= Standish Hartstonge (Kilkenny City MP) =

Anglo-Irish lawyer and politician

Standish Hartstonge (1656–31 May 1704) was an Anglo-Irish lawyer and politician from Kilkenny city, who was MP for Kilkenny City in the Irish House of Commons from 1695 until his death.

He was born in Norfolk, a younger son of the eminent judge Sir Standish Hartstonge, 1st Baronet and his first wife Elizabeth Jermyn, daughter of Francis Jermyn (or Jermy) of Gunton Hall. His family moved to Ireland, where they already owned property, in the late 1660s. He entered King's Inns in 1681. His brother John Hartstonge became Church of Ireland bishop of Ossory in 1693. Through the bishop's influence, Standish was made Recorder of Kilkenny from 1694, and also served as Custos Rotulorum of County Tipperary under his father's patron the Duke of Ormond. An anonymous comic verse c.1700, namechecking various Dublin Castle courtiers of the Lord Lieutenant, suggests the ideal beau would be one who "like Hartstong loves". He died unmarried. Although his 1704 will and testament states that he was then living in Dublin and requested burial there in St. Audoen's Church, he was in fact interred by his brother in St Canice's Cathedral, Kilkenny.

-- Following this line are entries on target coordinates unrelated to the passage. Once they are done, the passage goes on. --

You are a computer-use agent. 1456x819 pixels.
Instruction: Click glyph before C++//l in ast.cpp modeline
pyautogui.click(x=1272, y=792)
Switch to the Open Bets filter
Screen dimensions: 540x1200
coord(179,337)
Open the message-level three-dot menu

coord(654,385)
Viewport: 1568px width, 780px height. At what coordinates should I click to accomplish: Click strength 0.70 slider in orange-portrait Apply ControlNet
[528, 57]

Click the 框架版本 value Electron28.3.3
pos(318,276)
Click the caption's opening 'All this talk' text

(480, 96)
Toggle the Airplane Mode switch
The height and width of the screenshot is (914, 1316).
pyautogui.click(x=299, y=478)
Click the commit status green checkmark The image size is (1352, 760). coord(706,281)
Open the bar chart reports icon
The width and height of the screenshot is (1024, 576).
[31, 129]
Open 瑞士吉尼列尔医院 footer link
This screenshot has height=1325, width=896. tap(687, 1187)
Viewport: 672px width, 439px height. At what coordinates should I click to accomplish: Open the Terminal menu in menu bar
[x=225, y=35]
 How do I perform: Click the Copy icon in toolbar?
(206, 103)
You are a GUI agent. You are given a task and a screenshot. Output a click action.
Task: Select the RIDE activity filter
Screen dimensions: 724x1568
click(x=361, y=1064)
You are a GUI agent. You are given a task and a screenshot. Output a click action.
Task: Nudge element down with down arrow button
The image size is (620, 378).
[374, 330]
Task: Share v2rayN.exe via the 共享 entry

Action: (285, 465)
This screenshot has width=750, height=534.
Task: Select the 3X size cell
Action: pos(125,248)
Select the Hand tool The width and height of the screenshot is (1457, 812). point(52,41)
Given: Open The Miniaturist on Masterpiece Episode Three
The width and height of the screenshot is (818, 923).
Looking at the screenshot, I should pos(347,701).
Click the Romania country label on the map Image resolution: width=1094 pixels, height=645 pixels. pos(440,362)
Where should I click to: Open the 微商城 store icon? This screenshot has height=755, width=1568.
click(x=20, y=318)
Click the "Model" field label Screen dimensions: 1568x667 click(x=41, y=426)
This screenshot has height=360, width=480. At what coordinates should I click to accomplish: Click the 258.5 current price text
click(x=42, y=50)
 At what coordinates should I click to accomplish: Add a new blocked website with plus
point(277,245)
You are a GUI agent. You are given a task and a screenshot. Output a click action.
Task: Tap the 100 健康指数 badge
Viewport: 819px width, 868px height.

He bequeathed his land at Talbot's Inch, just outside Kilkenny, to his brother John, disinheriting their nephew Sir Standish Hartstonge, 2nd Baronet, whose impulsive teenage marriage to Anne Price of Presteigne had caused a bitter family feud. They had also been on opposite sides in a family lawsuit over the terms of the elder Sir Standish's will, which disinherited young Standish in favour of his uncle Gwynne.